Muriel Favre plädiert dafür, sich in schwierigen Zeiten auf die Erfahrungen aus der Vergangenheit zu besinnen.

«Es herrscht eine latente Verunsicherung»

09.12.2022
12 | 2022

Seit bald zehn Jahren steht Muriel Favre dem Unterwalliser 850-Seelen-Dorf Vérossaz vor. Ihr Wunsch: junge Familien im Dorf zu behalten.

Corona, Ukraine, Energie – die Krisen scheinen nicht enden zu wollen. Muriel Favre, war das Jahr 2022 für Sie als Gemeindepräsidentin von Vérossaz anspruchsvoller als sonst?

Muriel Favre: Das Jahr 2022 war anspruchsvoller, was hauptsächlich mit dem angstbesetzten Klima zusammenhing. Es herrscht eine latente Verunsicherung: sowohl was die Haushaltsbudgets der Menschen als auch das Budget der Gemeinde angeht.

Im Zuge des Ukrainekriegs flüchteten Zehntausende Ukrainer/innen in die Schweiz – und damit in die Schweizer Gemeinden. Haben Bund und Kanton die Gemeinden ausreichend unterstützt?

Ich möchte hier kein Werturteil abgeben, da diese Situation für alle Beteiligten schwierig und neuartig ist. Ich denke, angesichts der Dringlichkeit hat jeder mit den zur Verfügung stehenden Mitteln das Beste getan.

In der Schweiz droht die Energie knapp zu werden. Hat Ihre Gemeinde Sparmassnahmen beschlossen?
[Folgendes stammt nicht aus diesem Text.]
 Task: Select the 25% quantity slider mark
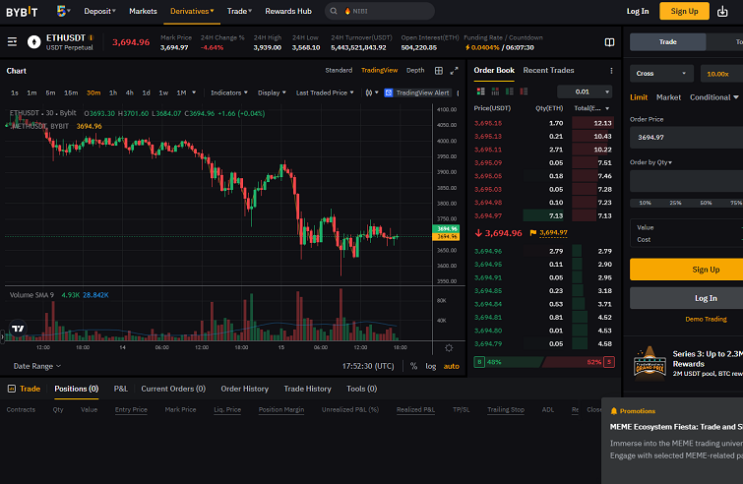click(675, 203)
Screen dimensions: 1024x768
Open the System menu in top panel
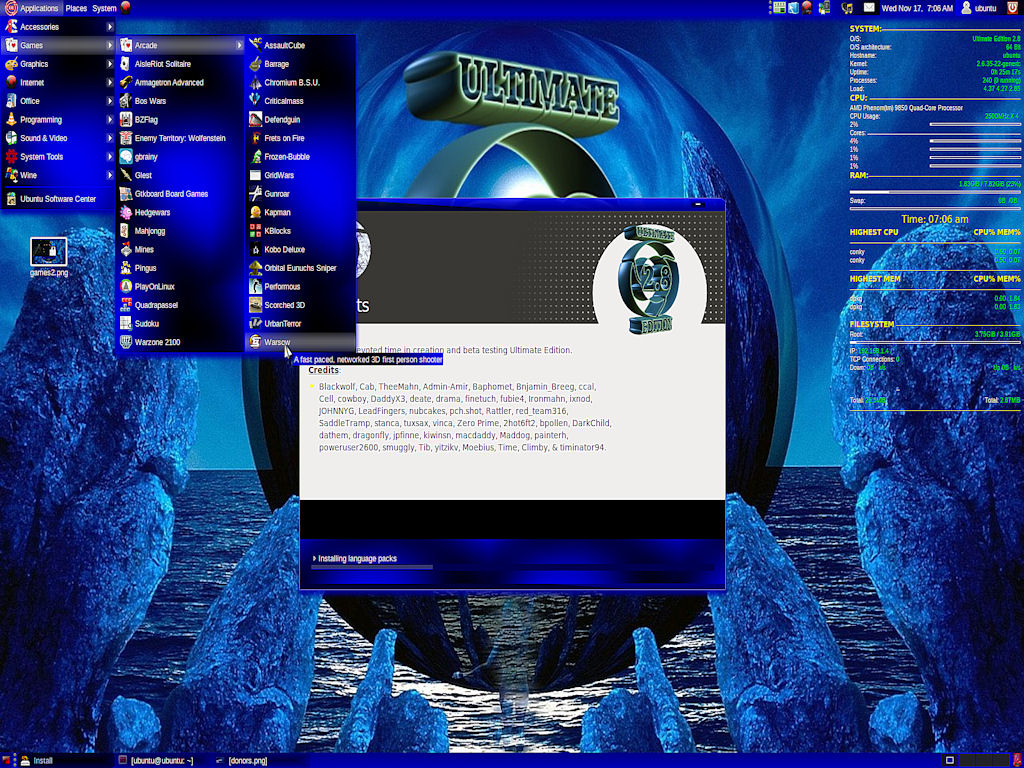tap(104, 8)
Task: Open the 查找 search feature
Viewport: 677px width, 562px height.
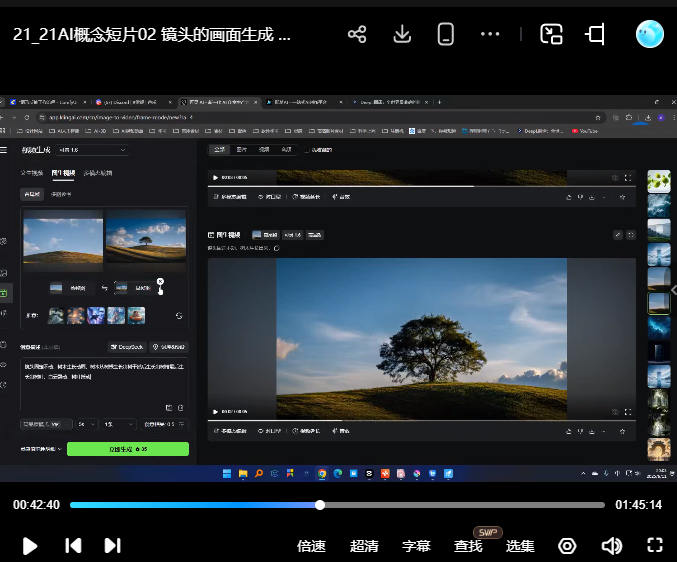Action: point(468,546)
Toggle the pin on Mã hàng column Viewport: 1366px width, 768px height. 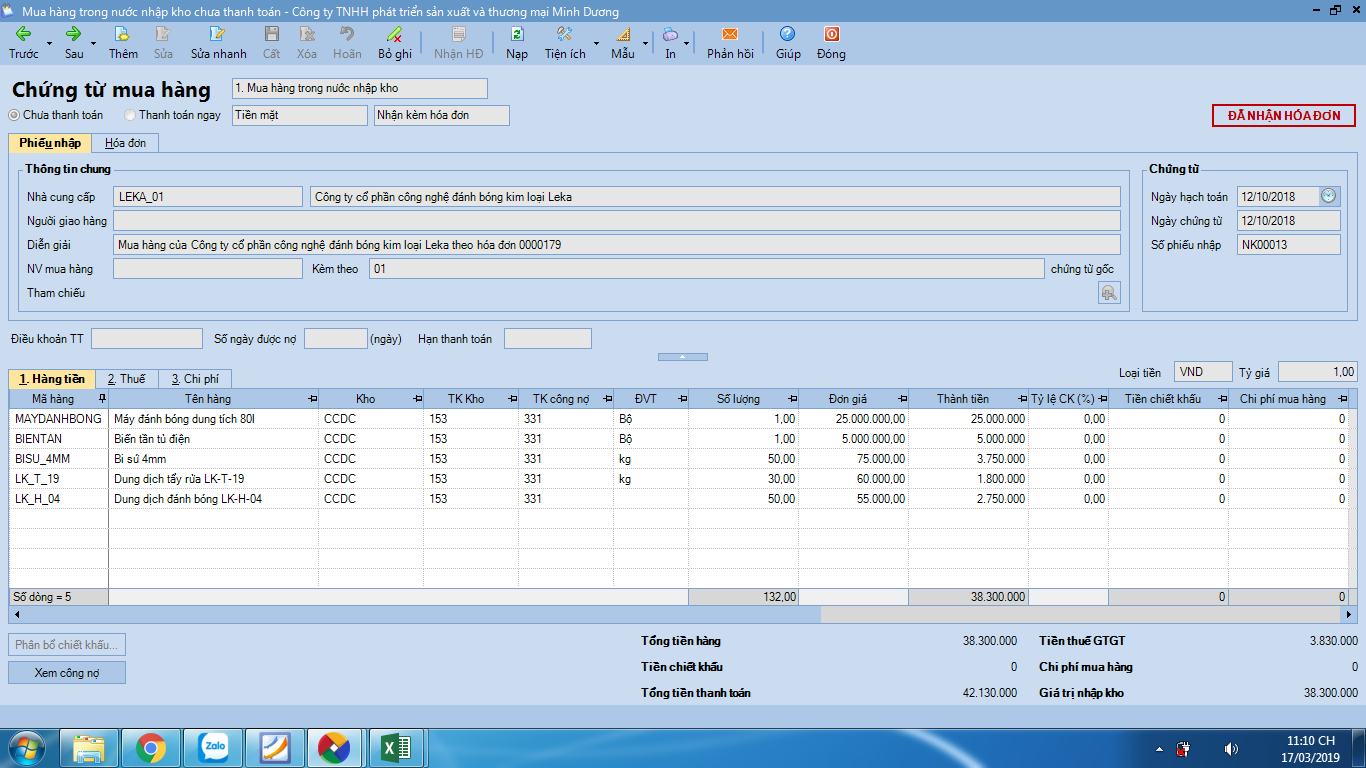(x=101, y=399)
Bereits seit mehreren Jahren investieren wir regelmässig in die Beleuchtung. Ein grosser Teil des Netzes besteht aus LED-Lampen, die mit einem Sensor ausgestattet sind, der eine Dämmung der Beleuchtung ermöglicht. Innerhalb von zehn Jahren ist der Verbrauch bei der öffentlichen Beleuchtung so um 50 Prozent gesunken. Weitere Massnahmen zur energetischen Sanierung von kommunalen Gebäuden und Einrichtungen sind geplant. Wir haben auch ein Förderprogramm für Fotovoltaikanlagen und zum Ersatz von Heizungen.

Die Pandemie könnte wieder aufflammen, die Ukrainekrise akuter werden. Mit welchen Gefühlen sehen Sie dem neuen Jahr entgegen?

Die Gefühlslage ist schwierig. Aber wir müssen optimistisch bleiben und uns auf die Erfahrungen der Vergangenheit stützen. So können wir einer besseren Zukunft entgegensteuern.

Viele Gemeindeverwaltungen klagen über einen Fachkräftemangel. Spüren Sie diesen auch in Vérossaz?

Unsere Situation erlaubt es uns nicht, einen technischen Dienst zu finanzieren, daher haben wir uns für eine interkommunale Zusammenarbeit sowie für punktuelle Aufträge an externe Büros entschieden. Diese Mandanten sind in das lokale Leben eingebunden.

Wo steht Ihre Gemeinde in Sachen digitale Verwaltung und E-Government?

Die Implementierung von E-Government-, IT- und Kommunikationslösungen ist die nächste grosse Herausforderung, die auf uns zukommt. Es bleibt noch viel zu tun.

Wenn Sie in Ihrer Funktion als Gemeindepräsidentin einen Wunsch frei hätten: Welcher wäre das?

Ein gutes Umfeld zum Leben bieten und die Familien in der Gemeinde halten. Vérossaz ist die Walliser Gemeinde mit der höchsten Anzahl junger Menschen – 26 Prozent der Bevölkerung.